Helping Nightmare Parents To Get “Woke”
According to a report this week from Robin Smith, the Troy Elementary School hired a sheriff to keep peace this season at Middle School basketball games. Law enforcement was retained after a parent heatedly accosted a coach after a game.
It was Troy in the headlines but the situation of out-of-control parents is an immemorial, and tragic, fixture at youth sports events.
It’s an odious problem that transcends place and time. We always marvel at out-of-shape boosters (typically who we know to have little on their own athletic resumes) screaming odd instructions to children, volunteer coaches and good-natured officials. It seems the lower the stakes, the worse are the parents.
The ugly behavior debases an otherwise healthy and fun recreational activity that should be universally encouraged.
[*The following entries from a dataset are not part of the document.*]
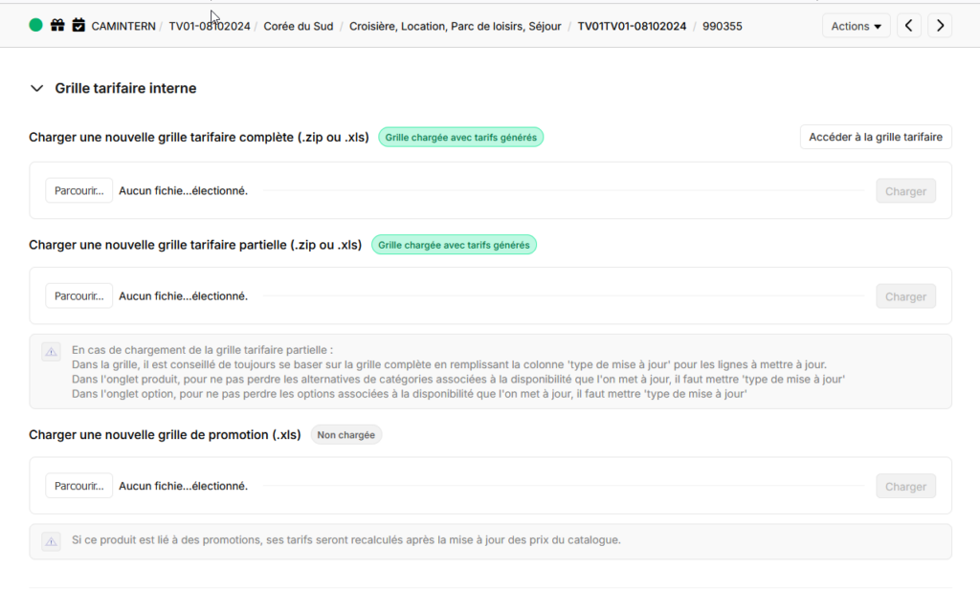
Task: Click the gift icon in breadcrumb
Action: [x=57, y=26]
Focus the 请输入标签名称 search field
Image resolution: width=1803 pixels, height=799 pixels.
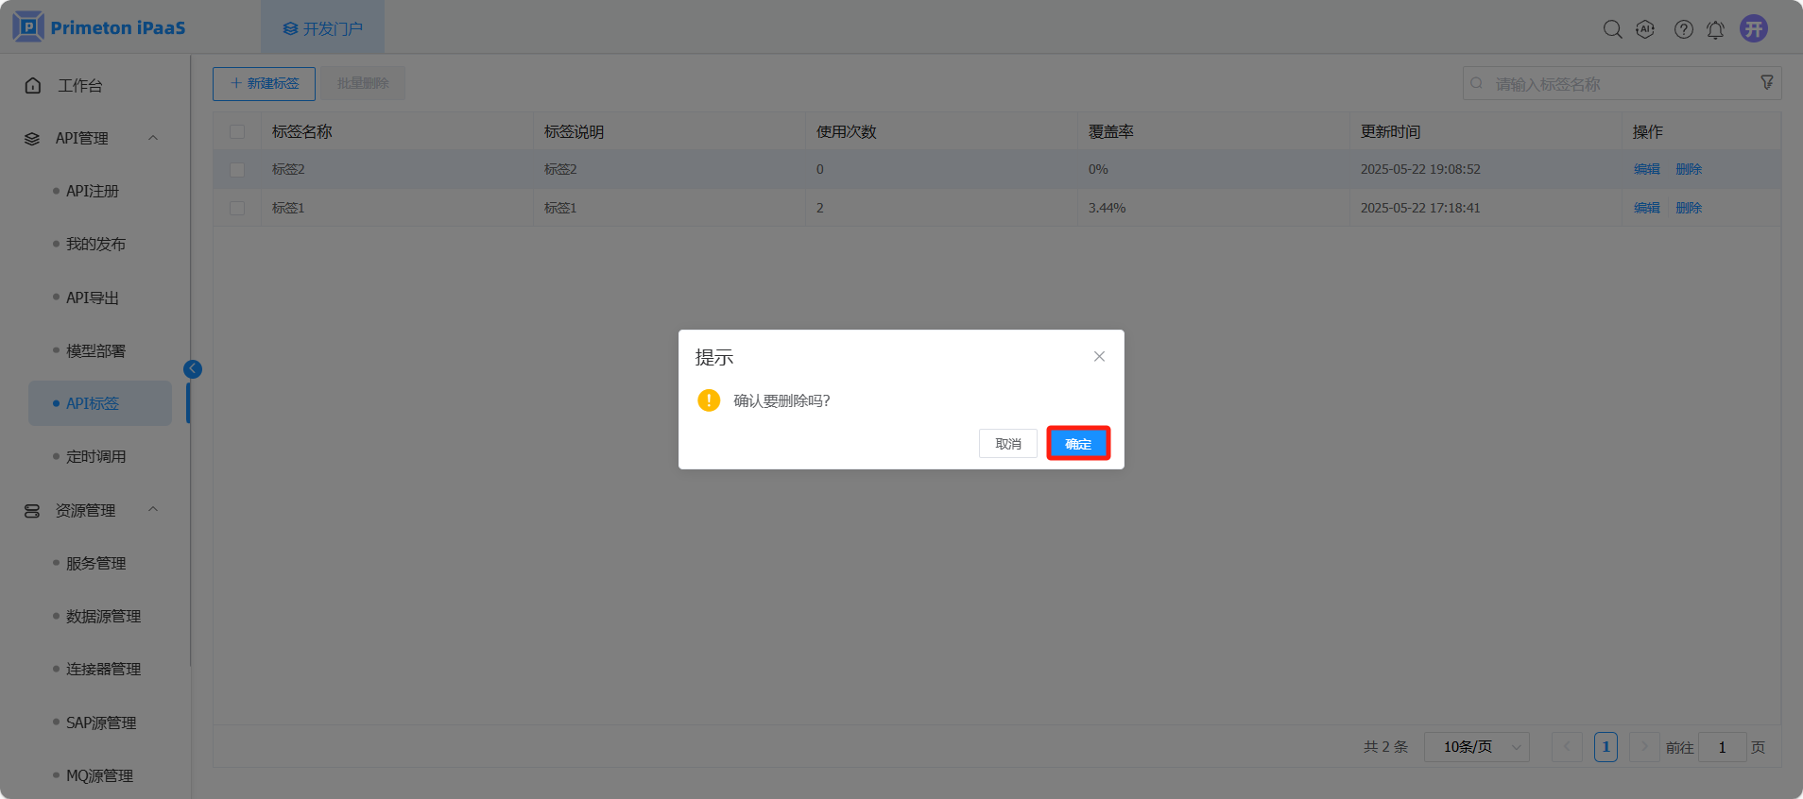click(x=1616, y=84)
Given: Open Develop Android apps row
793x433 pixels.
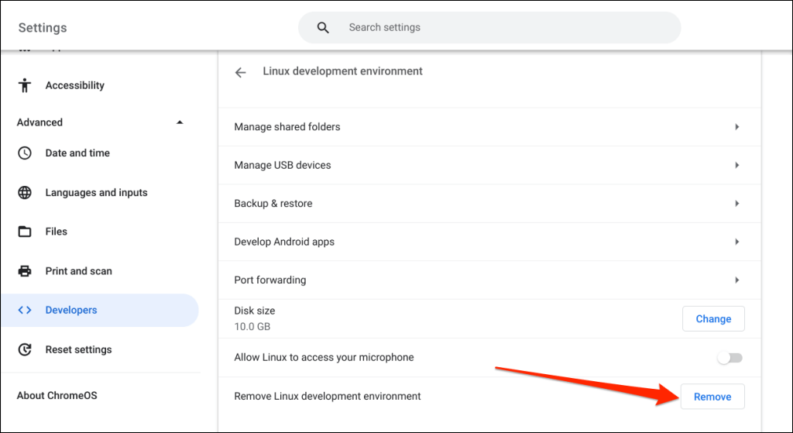Looking at the screenshot, I should point(284,242).
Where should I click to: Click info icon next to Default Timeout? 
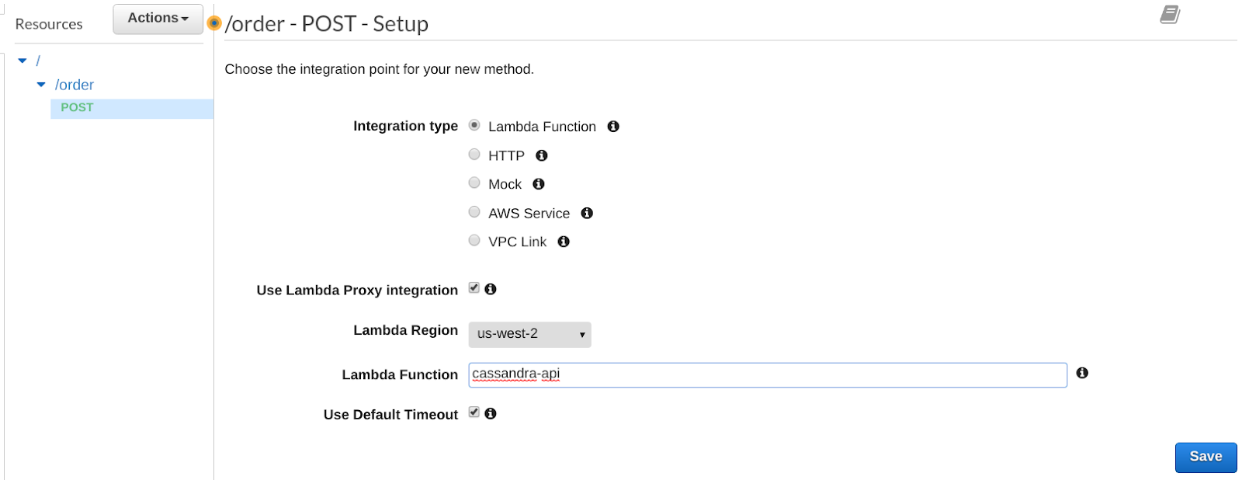click(x=491, y=414)
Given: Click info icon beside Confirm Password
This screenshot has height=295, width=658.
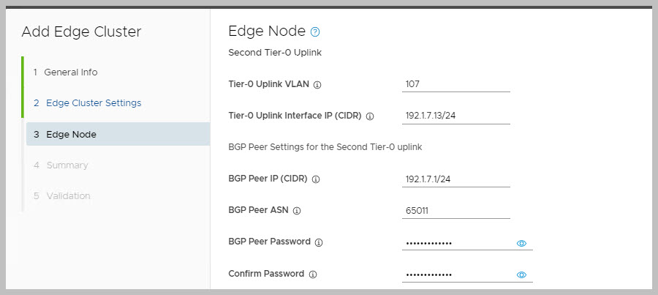Looking at the screenshot, I should pyautogui.click(x=312, y=275).
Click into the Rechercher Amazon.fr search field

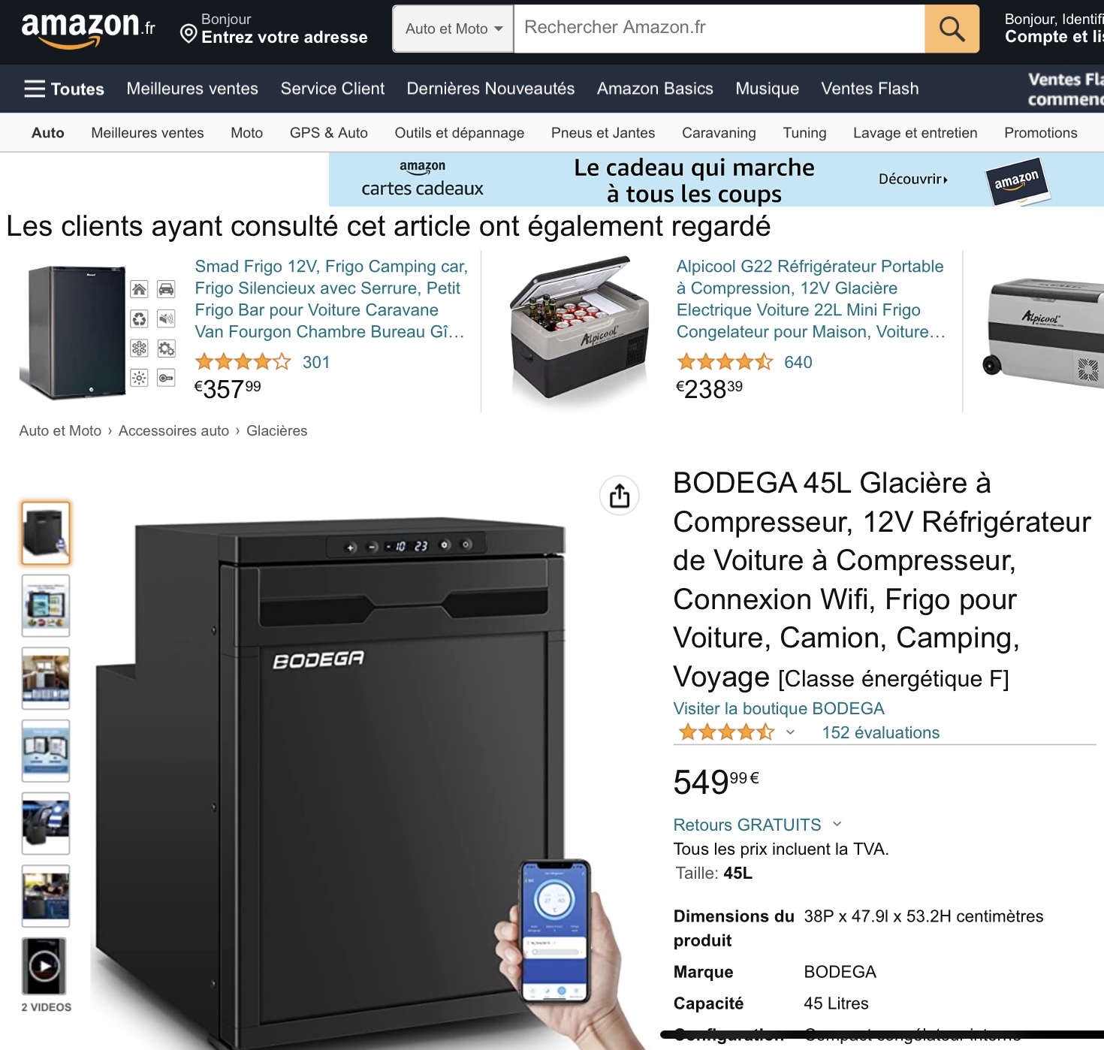(719, 29)
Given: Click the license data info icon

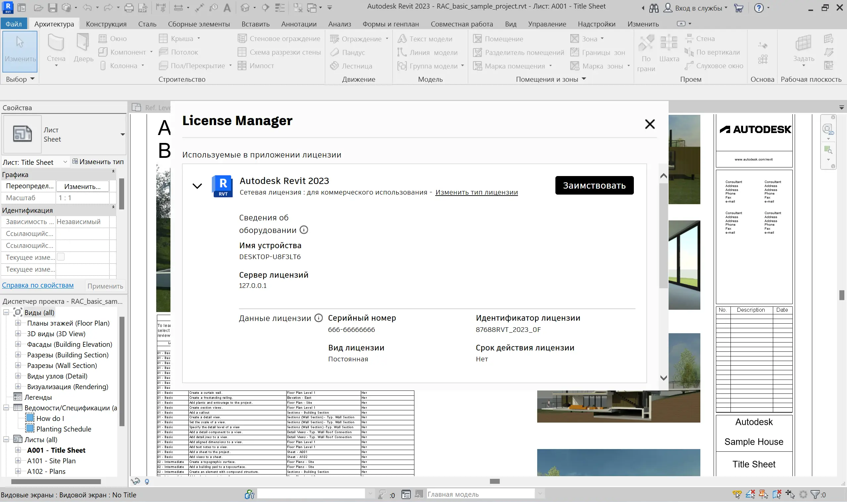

It’s too bad because virtually none of our kids will play college or pro ball but they will all live in communities. As such it should be the collective goal of all fans, parents, coaches and officials to model good citizenship, personal responsibility, self-restraint, sportsmanship, and fair play.
Alas, after decades of playing in, coaching, and administering youth sports leagues, we’ve decided that the only way to truly fix the problem is to ban parents. Since we’re aware that isn’t going to happen, we offer a primer to help nightmare parents “get woke.”
1) Cheer for every kid as though they were your own.
2) If a ref calls a foul, it’s a foul.
3) Forget the scoreboard and focus on the great workout and life experience your child is getting.
4) The only thing to say to your child at the end of the game is “I enjoyed watching you play.”